Another purpose of the invention is to provide an extinguisher and alarm unit which will sound an alarm in the event that the pressure of fire extinguisher agent contained in the unit is inadvertently lost through a leak.


FIG. 1 is a perspective view of the invention.

FIG. 2 is a sectional view of the section indicated by the line 2--2 in FIG. 1.

FIG. 3 is a sectional view of the section indicated by line 3--3 in FIG. 1.


Referring now to the drawings, wherein like reference numbers denote like or corresponding parts, the device has a cylindrical main body 2, a lower housing 4, and an upper housing 6.

The main body 2 is a closed cylinder which is divided by a circular diaphragm 8, thus forming a first reservoir 10 and a second reservoir 12.

The diaphragm 8 is secured between washers 14 and 16 on the inside wall of the cylindrical main body 2. The diaphragm 8 is attached at its center to a rod 18, by a screw 20 engaging a threaded hole 22 in the lower end 24 of rod 18.

The first reservoir 10 is used to contain an extinguishing agent 26, such as Halon 1211. The second reservoir 12 is used to contain an alarm agent 28, a low-boiling point liquid such as freon 12. Lower wall 30 of first reservoir 10 has a threaded first reservoir fill port 32 sealed by a threaded first reservoir fill port plug 34. Upper wall 36 of second reservoir 12 has a threaded second reservoir fill port 38 sealed by a threaded second reservoir fill port plug 40. Second reservoir fill port plug 40 has a hole 42 to accommodate an optical level indicator 44, discussed below.

| DATA EXTRACT |
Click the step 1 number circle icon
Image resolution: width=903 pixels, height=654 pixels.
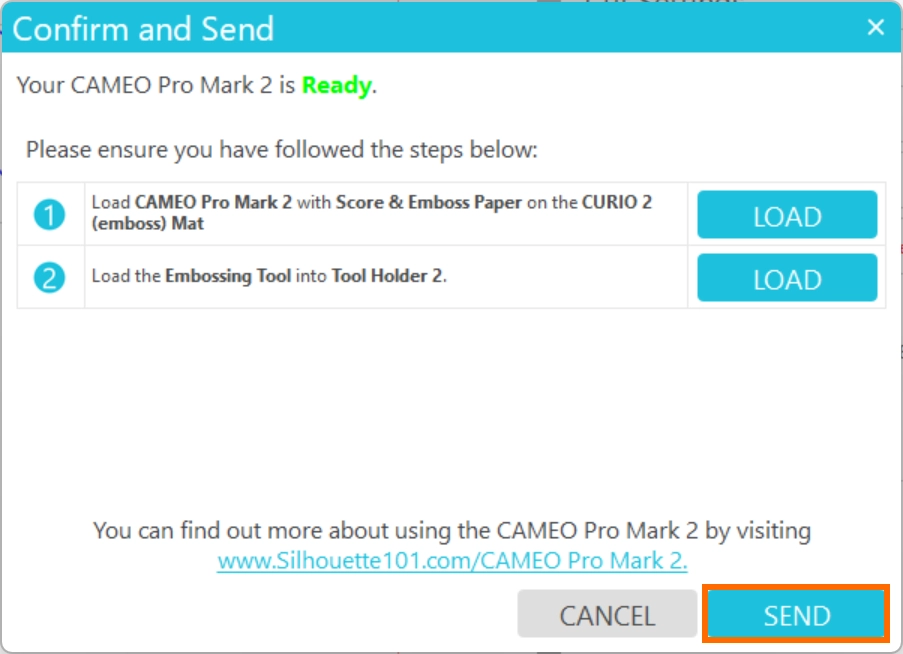[50, 215]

| PROBLEM SET |
(1) Answer these about the extinguisher and alarm unit description:
(a) What divides the cylindrical main body into the first and second reservoirs?
(b) What is given as an example of the extinguishing agent held in the first reservoir?
(c) What kind of view does FIG. 1 show?
(2) Duplicate everything in the extinguisher and alarm unit description from "The first reservoir" down to "44, discussed below.".

| FINAL RESULTS |
(1)
(a) A circular diaphragm (diaphragm 8).
(b) Halon 1211.
(c) A perspective view of the invention.

(2)
The first reservoir 10 is used to contain an extinguishing agent 26, such as Halon 1211. The second reservoir 12 is used to contain an alarm agent 28, a low-boiling point liquid such as freon 12. Lower wall 30 of first reservoir 10 has a threaded first reservoir fill port 32 sealed by a threaded first reservoir fill port plug 34. Upper wall 36 of second reservoir 12 has a threaded second reservoir fill port 38 sealed by a threaded second reservoir fill port plug 40. Second reservoir fill port plug 40 has a hole 42 to accommodate an optical level indicator 44, discussed below.